2. Key points and precautions of stainless steel MIG welding

1. The flat welding power supply is utilized, and DC reverse polarity is employed (with the welding wire connected to the positive electrode).

2. Typically, pure argon (99.99% purity) or Ar+2% O2 is utilized, and the flow rate should be set at 20~25L/min.

3. Arc length

MIG welding of stainless steel is generally performed under the condition of spray transfer, and the voltage should be adjusted to maintain an arc length of 4~6mm.

4. Windproofing.

MIG welding is highly susceptible to wind, and air pockets can easily form in windy areas.

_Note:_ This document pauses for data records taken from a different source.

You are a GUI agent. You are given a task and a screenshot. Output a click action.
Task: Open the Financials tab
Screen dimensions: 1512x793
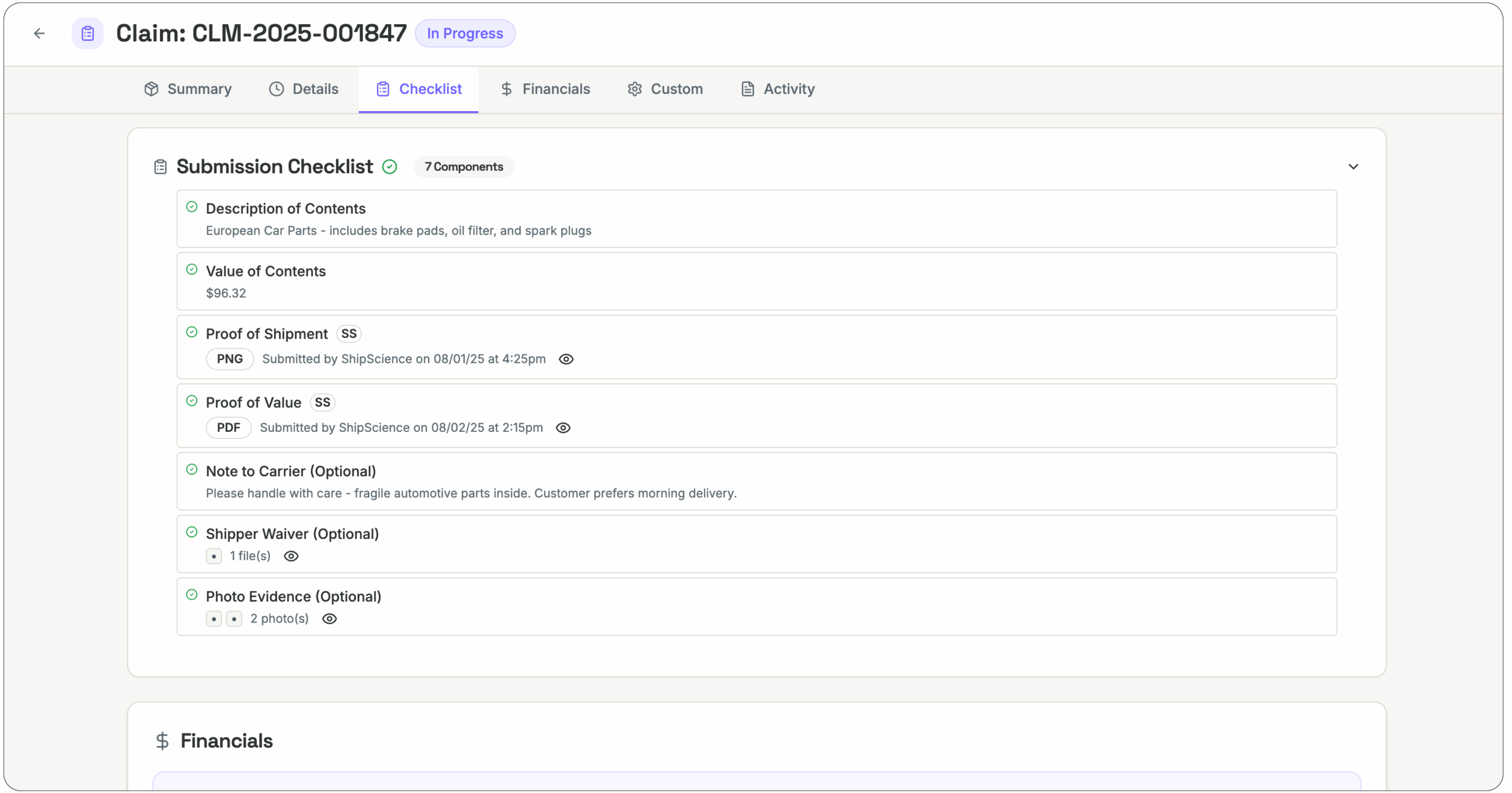545,89
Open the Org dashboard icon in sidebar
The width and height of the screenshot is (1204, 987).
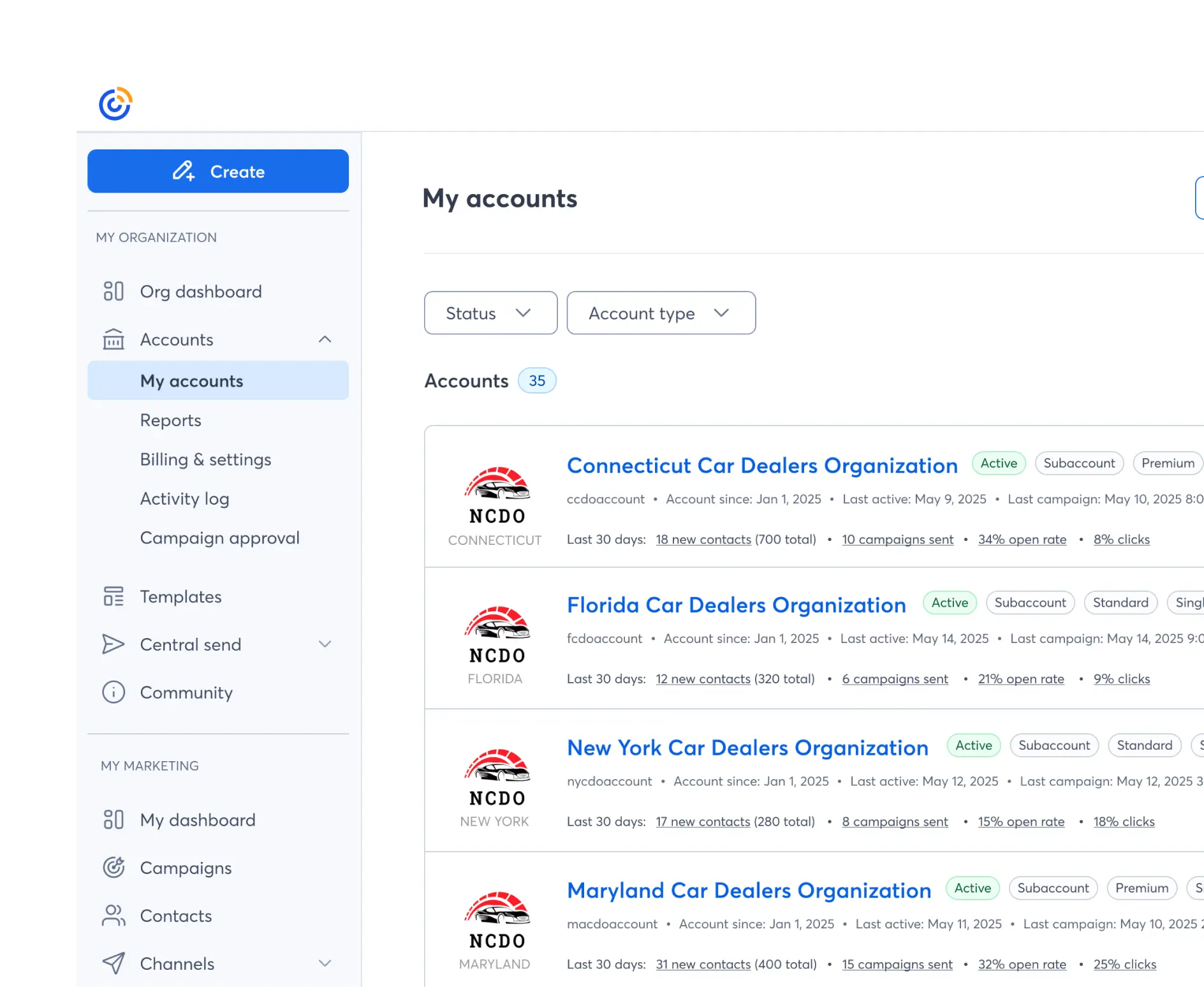tap(114, 291)
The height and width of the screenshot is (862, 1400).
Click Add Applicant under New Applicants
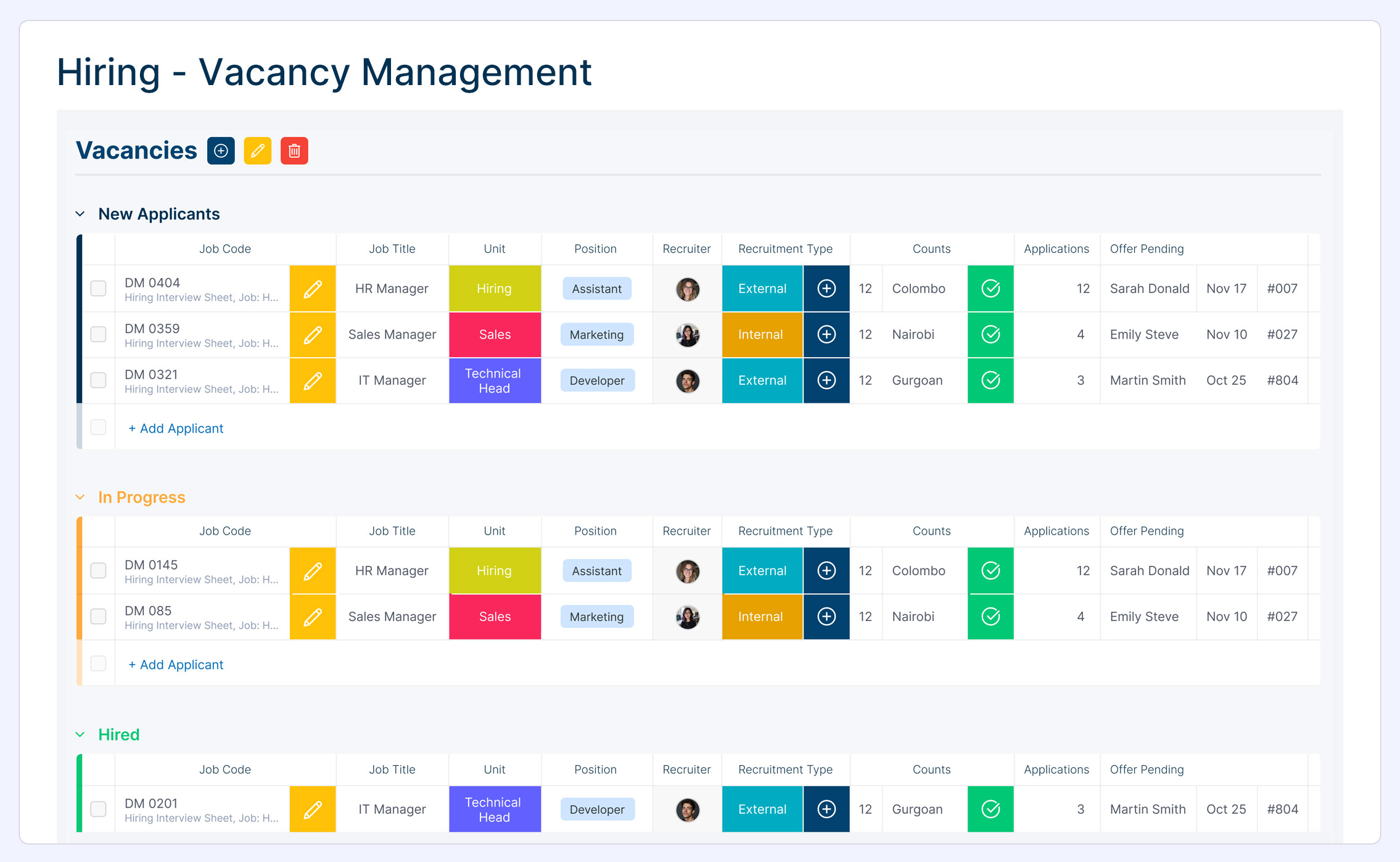point(176,428)
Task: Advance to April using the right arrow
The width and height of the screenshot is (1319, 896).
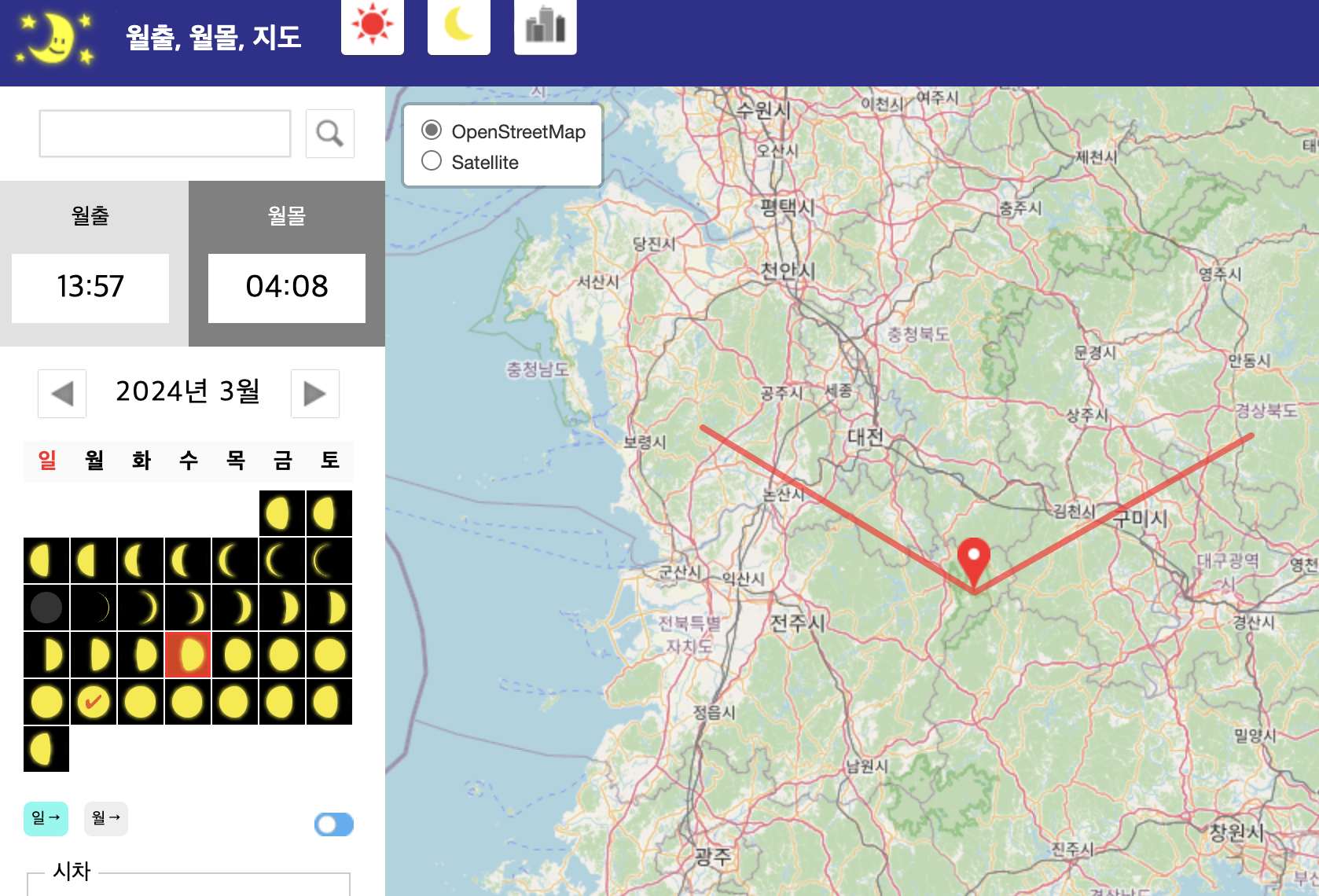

Therefore, wind protection measures must be taken in locations with wind speeds above 0.5m/s.

Related reading: MIG vs TIG Welding

3. Key points and precautions for stainless steel flux cored wire welding

1. The flat welding power supply is used, and reverse polarity is used in DC welding.

The general CO2 welding machine can be used for welding, but the wire feeder’s pressure should be slightly adjusted.

2. Carbon dioxide is commonly used as the protective gas, with a gas flow rate of 20~25L/min.

3. The distance between the welding nozzle and the workpiece should be between 15~25mm.

4. Generally, the dry extension length is about 15mm when the welding current is below 250A, and about 20~25mm when the welding current is above 250A.